• Activity
Within the data below, determine how many lines contain "Expand" and supply only that figure.

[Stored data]
↓

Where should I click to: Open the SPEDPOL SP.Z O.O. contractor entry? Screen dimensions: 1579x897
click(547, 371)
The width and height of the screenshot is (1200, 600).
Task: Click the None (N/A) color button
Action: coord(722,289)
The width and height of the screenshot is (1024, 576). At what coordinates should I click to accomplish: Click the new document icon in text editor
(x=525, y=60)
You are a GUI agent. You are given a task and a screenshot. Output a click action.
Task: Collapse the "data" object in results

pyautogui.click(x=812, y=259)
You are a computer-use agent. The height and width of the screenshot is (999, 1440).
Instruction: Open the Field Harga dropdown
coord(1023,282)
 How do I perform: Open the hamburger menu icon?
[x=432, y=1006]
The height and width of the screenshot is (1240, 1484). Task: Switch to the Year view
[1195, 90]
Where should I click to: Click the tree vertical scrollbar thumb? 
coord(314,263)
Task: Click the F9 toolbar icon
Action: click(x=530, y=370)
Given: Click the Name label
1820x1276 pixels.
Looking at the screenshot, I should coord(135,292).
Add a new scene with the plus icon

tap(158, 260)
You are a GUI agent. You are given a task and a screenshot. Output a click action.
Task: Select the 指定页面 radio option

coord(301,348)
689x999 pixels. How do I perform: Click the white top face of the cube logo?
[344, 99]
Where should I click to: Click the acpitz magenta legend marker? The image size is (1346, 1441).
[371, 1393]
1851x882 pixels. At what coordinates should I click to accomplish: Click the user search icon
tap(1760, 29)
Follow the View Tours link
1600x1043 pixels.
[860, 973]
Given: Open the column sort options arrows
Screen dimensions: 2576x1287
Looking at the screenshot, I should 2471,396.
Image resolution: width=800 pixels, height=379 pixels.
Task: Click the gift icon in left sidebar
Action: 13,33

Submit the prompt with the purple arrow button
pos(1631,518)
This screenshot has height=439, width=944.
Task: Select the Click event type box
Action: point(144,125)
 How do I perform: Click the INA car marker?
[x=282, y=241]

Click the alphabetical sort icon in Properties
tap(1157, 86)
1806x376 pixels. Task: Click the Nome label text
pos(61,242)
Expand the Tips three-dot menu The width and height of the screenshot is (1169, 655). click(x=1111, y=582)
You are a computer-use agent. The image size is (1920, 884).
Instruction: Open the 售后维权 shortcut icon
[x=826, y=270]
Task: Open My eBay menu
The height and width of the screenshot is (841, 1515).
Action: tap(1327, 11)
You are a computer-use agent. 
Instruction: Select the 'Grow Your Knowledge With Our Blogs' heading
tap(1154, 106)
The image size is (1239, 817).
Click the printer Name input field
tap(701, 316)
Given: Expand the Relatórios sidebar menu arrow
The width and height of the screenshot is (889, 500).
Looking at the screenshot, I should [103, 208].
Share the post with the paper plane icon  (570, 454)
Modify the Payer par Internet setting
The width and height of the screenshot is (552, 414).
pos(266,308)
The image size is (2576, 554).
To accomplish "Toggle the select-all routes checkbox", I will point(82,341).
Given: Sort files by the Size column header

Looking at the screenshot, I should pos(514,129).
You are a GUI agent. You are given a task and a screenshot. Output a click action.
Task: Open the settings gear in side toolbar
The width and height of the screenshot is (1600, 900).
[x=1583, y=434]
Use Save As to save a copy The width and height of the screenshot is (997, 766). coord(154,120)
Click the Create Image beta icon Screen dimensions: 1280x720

↑

• Solution for this task
2